Description of the task: Write every entry out again exactly, please, and skip the pictures.

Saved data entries

BEGIN

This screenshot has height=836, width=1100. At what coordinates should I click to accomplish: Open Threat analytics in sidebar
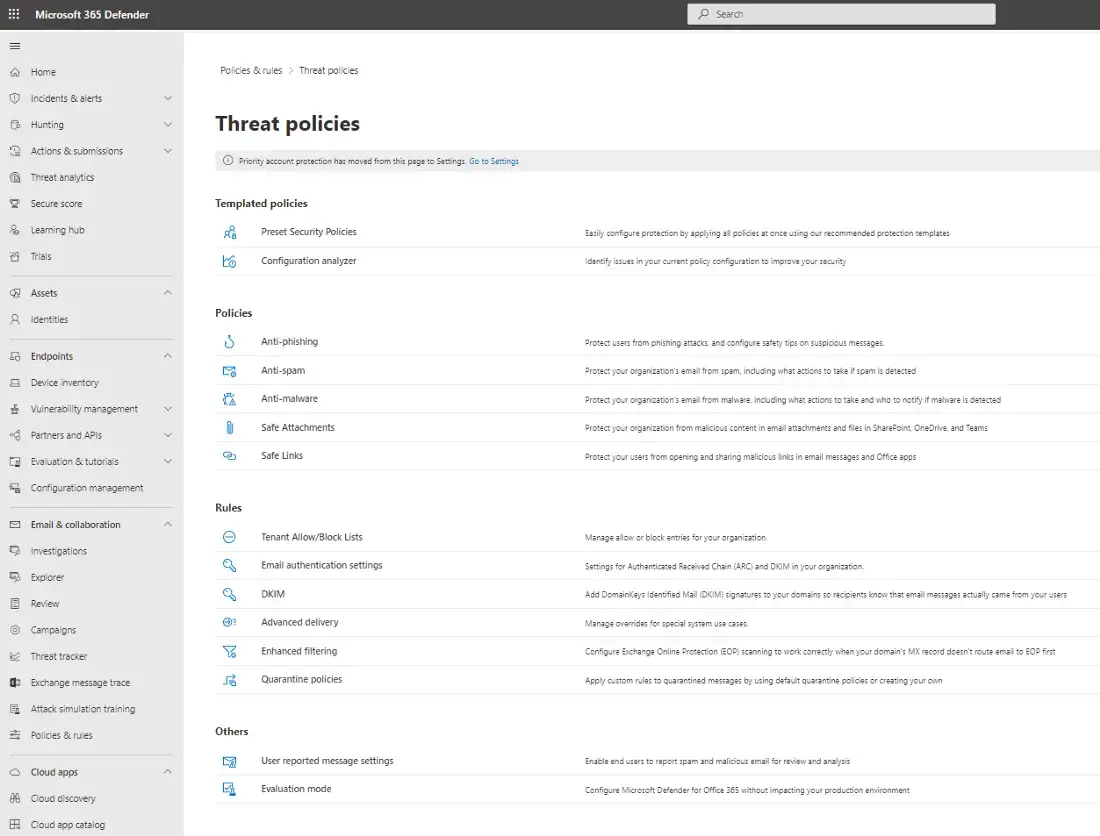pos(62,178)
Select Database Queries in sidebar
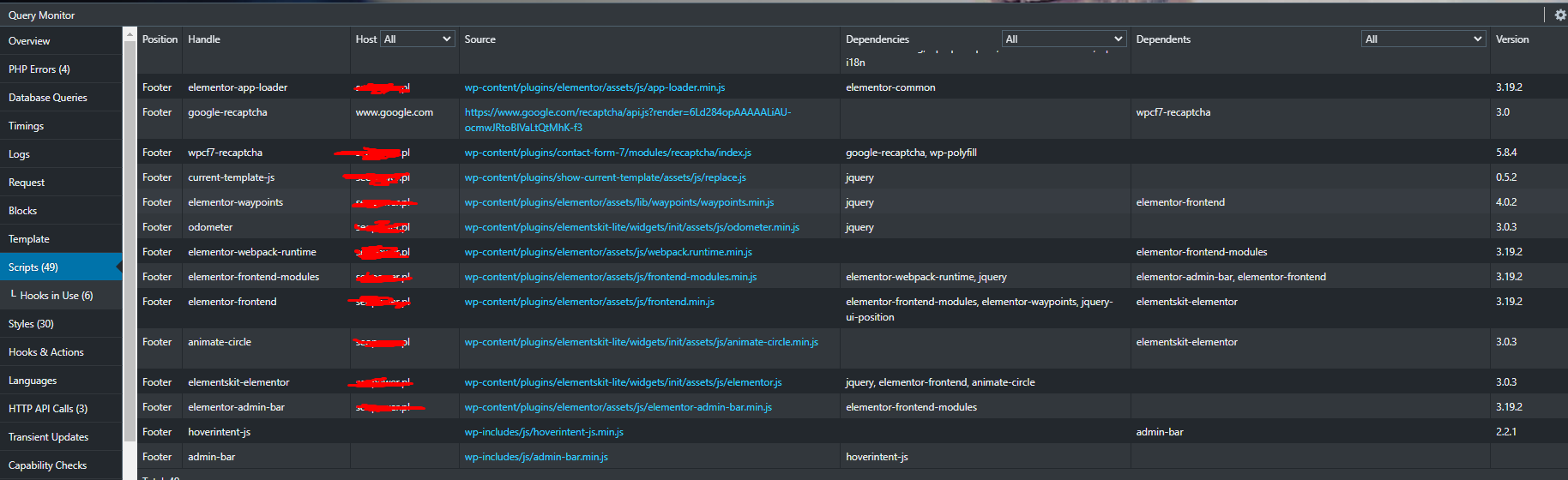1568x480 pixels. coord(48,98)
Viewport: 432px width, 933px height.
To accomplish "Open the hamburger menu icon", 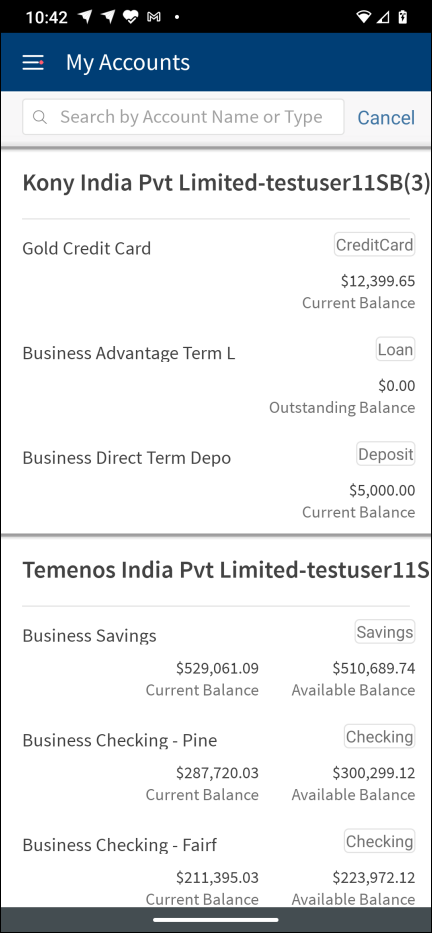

END

Solution to the exercise:
This screenshot has height=836, width=1100. At what coordinates should I click to accomplish: Open Threat analytics in sidebar
pos(62,178)
Select Database Queries in sidebar
1568x480 pixels. coord(48,98)
Viewport: 432px width, 933px height.
To accomplish "Open the hamburger menu icon", 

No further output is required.